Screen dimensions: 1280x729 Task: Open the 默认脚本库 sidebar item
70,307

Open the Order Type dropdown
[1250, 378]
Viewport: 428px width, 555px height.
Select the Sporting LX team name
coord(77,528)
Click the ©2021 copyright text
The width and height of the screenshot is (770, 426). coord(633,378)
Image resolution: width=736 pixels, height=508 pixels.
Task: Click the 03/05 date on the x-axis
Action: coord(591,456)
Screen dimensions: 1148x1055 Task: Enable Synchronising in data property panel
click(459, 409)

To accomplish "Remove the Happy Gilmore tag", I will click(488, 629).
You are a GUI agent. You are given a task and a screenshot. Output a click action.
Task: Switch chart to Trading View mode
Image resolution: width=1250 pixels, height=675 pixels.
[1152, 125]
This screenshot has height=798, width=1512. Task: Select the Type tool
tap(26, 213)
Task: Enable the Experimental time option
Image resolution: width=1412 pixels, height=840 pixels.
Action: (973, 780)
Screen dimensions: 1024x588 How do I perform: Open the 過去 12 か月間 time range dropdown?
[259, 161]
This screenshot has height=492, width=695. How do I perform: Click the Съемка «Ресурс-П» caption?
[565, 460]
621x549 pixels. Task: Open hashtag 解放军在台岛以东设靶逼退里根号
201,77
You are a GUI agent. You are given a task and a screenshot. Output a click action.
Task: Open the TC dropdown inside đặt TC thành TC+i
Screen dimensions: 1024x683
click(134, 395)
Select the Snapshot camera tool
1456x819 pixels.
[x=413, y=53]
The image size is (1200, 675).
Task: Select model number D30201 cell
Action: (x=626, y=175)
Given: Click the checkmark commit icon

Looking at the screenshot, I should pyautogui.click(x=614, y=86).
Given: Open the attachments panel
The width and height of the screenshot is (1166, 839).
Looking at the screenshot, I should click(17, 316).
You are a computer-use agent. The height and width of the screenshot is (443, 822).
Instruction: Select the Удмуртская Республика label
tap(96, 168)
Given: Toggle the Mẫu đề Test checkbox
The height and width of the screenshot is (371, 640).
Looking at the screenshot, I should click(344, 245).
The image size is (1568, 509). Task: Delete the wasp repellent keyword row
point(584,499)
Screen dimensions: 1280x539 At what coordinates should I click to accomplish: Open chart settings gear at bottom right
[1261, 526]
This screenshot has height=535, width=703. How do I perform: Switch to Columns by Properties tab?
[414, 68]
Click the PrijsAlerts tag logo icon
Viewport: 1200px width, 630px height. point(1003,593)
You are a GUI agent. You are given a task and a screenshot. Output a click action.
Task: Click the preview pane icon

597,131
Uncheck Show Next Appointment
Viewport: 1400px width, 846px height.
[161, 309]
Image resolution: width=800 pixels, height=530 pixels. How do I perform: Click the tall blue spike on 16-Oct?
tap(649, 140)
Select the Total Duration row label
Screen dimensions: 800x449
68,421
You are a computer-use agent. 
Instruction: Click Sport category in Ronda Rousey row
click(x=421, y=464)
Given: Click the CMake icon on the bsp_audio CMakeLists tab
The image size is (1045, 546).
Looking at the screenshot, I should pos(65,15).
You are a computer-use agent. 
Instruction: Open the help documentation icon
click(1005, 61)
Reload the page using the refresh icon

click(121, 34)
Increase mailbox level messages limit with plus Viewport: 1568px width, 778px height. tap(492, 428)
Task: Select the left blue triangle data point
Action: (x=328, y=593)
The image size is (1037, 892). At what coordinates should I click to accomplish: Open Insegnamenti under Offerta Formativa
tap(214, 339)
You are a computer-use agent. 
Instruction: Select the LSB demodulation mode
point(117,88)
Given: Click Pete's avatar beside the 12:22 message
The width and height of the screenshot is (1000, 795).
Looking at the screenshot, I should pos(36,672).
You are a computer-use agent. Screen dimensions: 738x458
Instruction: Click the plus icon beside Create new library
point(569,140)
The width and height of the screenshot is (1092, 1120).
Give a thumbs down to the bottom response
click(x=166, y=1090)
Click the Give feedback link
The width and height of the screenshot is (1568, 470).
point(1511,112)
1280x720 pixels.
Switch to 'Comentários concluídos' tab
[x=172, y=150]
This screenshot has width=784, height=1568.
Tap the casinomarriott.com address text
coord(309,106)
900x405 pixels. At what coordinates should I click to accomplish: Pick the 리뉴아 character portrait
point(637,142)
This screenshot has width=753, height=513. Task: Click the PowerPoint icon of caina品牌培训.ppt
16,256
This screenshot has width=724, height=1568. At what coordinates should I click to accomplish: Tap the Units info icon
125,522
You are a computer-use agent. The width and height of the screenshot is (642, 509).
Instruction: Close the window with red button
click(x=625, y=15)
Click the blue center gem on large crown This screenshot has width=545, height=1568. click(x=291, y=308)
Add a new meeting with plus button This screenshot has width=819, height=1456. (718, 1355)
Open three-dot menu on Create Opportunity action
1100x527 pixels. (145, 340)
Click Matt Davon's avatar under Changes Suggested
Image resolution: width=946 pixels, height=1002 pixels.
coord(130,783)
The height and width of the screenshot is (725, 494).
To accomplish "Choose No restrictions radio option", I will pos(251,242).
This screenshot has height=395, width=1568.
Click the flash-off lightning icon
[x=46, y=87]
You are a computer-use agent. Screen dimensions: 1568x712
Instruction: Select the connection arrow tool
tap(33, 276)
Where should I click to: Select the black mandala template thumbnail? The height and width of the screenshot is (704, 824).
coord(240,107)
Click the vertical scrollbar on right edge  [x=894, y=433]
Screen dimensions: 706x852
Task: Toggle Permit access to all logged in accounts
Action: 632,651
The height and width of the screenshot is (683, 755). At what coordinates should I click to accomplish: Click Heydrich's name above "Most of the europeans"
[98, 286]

========================================

■ Requirement ■
Please output the lines of the listing above that fall in the stretch from the one with "This screenshot has height=492, width=695." through the one with "Select the Snapshot camera tool", exactly and only those.

■ Final answer ■
This screenshot has height=492, width=695. How do I perform: Click the Съемка «Ресурс-П» caption?
[565, 460]
621x549 pixels. Task: Open hashtag 解放军在台岛以东设靶逼退里根号
201,77
You are a GUI agent. You are given a task and a screenshot. Output a click action.
Task: Open the TC dropdown inside đặt TC thành TC+i
Screen dimensions: 1024x683
click(134, 395)
Select the Snapshot camera tool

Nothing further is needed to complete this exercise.